In 1903, she began studying first the piano, and subsequently voice, at the Helsinki Music Institute (later Sibelius Academy), completing her studies there in 1908.

She went on to further her voice training in Milan and Paris from 1908 until her marriage in 1914. She toured extensively throughout the 1910s and 1920s, in Finland and around Europe.

Alma Silventoinen met Toivo Kuula in 1906, and they fell in love, but as he was already married and could not obtain a divorce until 1912, they were only able to get married in 1914. The couple had one daughter, Sinikka Kuula, born in 1917; she later became a professional pianist, and accompanied her mother at concerts.

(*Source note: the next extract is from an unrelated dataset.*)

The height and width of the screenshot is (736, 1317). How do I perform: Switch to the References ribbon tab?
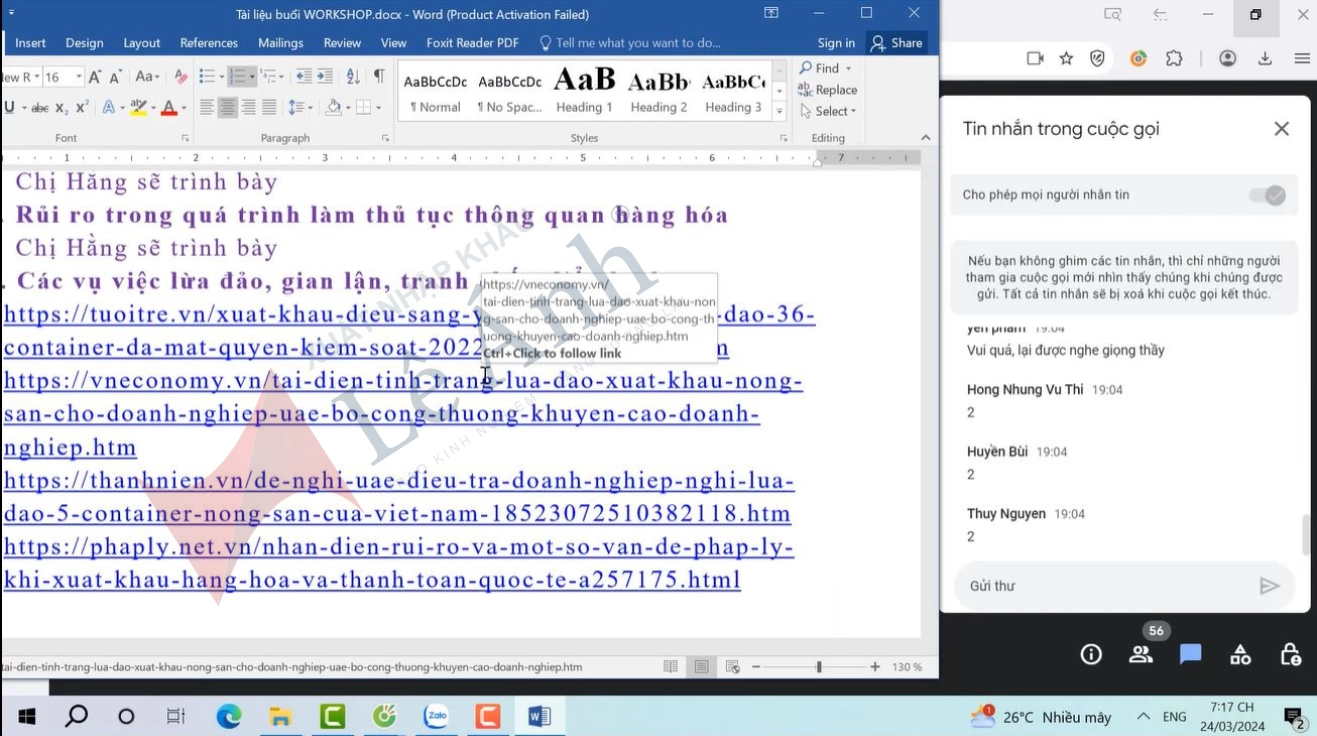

Most of Toivo Kuula's lied production was written for her, and his 1907 song Tuijotin tulehen kauan ( 'Long I Stared Into the Fire'; op. 2 no. 2) is dedicated to her. She is also considered his muse and inspiration for many of his other works.

In 1918, Toivo Kuula was murdered by an unknown assailant at the victory celebrations of the Finnish Civil War in Vyborg. She never got over her loss, and dedicated the rest of her life to performing her late husband's music in his memory. In the 1930s she recorded some of his works, including Tuijotin tulehen kauan (His Master's Voice, 1937).

In later years, Alma Kuula resided in Helsinki. However, in 1941, she was scheduled to give a concert in Lappeenranta, but on her way there she suffered a heart attack, and died, very close to her childhood home.